→ **Text segment**:
[start]

This post is for people who are new to data sourcing, or interested in Data Journalism but unsure of where to begin.
First, it is useful to start with an idea, question or hypothesis. In Story Based Enquiry Mark Lee Hunter emphasises the importance of having an idea of what you are looking for in data.
He said: “We do not think that the only issue is finding information. Instead, we think that the core task is telling the story. Stories are the cement which holds together every step of the investigative process, from conception to research, writing, quality control and publication.”
Data stories and visualisations are part of journalism and, when looking for information, a good starting place is to use traditional journalistic methods. Contacts, tip offs, interviews and research can all point you in the direction of interesting data, and of questions that could be answered by statistics. This is known as Active Data Journalism.
Alternatively, you can start with the data and look for the story. This was the way that Heather Brooke broke the MPs expenses scandal in 2009. However, it does help to have an idea of which data is worth looking into.

[end]

→ **Task A**: Reproduce the data journalism passage word for word, between "Data stories and" and "worth looking into.", inclusive.
→ **Task B**: In the data journalism passage, what name is given to using contacts, tip offs, interviews and research to find data and questions that statistics could answer?
→ **Task C**: Continue the data journalism passage from its last sentence.

→ **Raw data**:
[start]

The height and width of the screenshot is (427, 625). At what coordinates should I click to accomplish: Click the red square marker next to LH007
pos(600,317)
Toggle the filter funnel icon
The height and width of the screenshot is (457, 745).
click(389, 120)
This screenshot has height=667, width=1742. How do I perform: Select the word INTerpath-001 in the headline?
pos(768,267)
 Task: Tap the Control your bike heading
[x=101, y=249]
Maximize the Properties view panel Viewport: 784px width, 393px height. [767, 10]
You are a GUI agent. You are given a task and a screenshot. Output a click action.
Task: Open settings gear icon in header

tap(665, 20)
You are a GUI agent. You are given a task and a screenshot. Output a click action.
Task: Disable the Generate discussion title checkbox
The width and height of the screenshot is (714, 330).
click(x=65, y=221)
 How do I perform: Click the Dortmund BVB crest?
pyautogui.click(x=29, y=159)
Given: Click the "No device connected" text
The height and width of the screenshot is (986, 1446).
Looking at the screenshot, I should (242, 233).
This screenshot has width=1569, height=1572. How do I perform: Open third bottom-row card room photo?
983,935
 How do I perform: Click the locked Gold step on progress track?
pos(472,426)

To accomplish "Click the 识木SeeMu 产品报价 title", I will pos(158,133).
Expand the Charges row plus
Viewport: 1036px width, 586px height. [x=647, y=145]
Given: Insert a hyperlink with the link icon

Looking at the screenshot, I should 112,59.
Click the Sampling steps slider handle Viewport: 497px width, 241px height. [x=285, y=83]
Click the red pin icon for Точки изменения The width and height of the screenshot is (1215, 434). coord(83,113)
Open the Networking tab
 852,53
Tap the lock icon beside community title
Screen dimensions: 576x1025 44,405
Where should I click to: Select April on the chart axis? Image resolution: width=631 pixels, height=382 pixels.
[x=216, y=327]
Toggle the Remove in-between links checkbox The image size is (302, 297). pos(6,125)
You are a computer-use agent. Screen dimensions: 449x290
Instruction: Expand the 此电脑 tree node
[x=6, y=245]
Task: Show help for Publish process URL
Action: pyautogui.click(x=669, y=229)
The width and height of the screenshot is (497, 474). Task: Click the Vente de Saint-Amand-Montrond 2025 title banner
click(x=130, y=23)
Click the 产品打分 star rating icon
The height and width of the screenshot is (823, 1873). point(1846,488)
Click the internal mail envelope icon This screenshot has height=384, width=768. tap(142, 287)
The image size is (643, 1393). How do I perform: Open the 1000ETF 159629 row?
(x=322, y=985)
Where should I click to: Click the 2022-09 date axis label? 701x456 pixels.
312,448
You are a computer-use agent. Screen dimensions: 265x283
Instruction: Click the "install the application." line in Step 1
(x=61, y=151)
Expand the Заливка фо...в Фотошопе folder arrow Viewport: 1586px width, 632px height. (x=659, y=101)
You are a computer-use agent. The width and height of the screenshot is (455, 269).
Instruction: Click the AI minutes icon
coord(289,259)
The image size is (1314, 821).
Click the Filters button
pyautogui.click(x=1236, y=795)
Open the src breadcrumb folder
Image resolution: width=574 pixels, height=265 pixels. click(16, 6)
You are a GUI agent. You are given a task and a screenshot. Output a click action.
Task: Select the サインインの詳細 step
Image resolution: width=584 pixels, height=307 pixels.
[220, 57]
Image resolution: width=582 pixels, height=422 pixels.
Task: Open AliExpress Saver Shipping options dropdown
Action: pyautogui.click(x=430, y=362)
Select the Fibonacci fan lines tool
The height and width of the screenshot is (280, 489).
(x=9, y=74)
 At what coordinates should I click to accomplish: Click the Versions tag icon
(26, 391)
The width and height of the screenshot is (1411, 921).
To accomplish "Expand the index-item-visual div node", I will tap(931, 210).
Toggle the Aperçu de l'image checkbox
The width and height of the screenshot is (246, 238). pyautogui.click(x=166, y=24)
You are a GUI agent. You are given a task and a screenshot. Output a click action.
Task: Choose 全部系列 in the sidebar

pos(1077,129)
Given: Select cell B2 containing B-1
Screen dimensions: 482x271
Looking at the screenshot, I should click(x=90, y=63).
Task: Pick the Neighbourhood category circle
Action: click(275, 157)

[end]

→ **Task result A**:
Data stories and visualisations are part of journalism and, when looking for information, a good starting place is to use traditional journalistic methods. Contacts, tip offs, interviews and research can all point you in the direction of interesting data, and of questions that could be answered by statistics. This is known as Active Data Journalism.
Alternatively, you can start with the data and look for the story. This was the way that Heather Brooke broke the MPs expenses scandal in 2009. However, it does help to have an idea of which data is worth looking into.

→ **Task result B**: Active Data Journalism.

→ **Task result C**:
The release dates of data on websites such as the Office for National Statistics, www.ons.gov.uk, show you when sets of public data are due to be released. On sites like this you can look out for interesting data as it is released and write a timely story based upon it.
Another good source of public data is www.Data.gov.uk, which holds data from a variety of government departments. Local sites such as OpenlyLocal and Mash the State are good at making government data accessible.
In addition to this, private companies and charities often release data online on their websites. Media sites like the Guardian and the New York Times have a DataStore which routinely publishes data in raw form which can be downloaded.
To get non public data it may be necessary to send a Freedom of Information Request (FOI). All public bodies are open to FOI requests, including local councils, police forces and travel organisations. It may be best to specify which format you wish to receive the information. A spreadsheet in electronic format is the easiest way to clean and scrape data and so it is good to request information in that format.
Being part of a data community helps. Here at the Data Journalism Blog we aim to provide a platform for such a community! Other good community sites are GetTheData.org, the Open Data Cookbook and the Wolfram Alpha forum. Here you can talk to other data enthusiasts, see what data others are playing with and be inspired.
Finally, remember that it is always important to ensure that you have a legal right to republish data before you use it.
Once you have the data you can clean, scrape and analyse it to turn it into a story, visualisation or interactive graphic….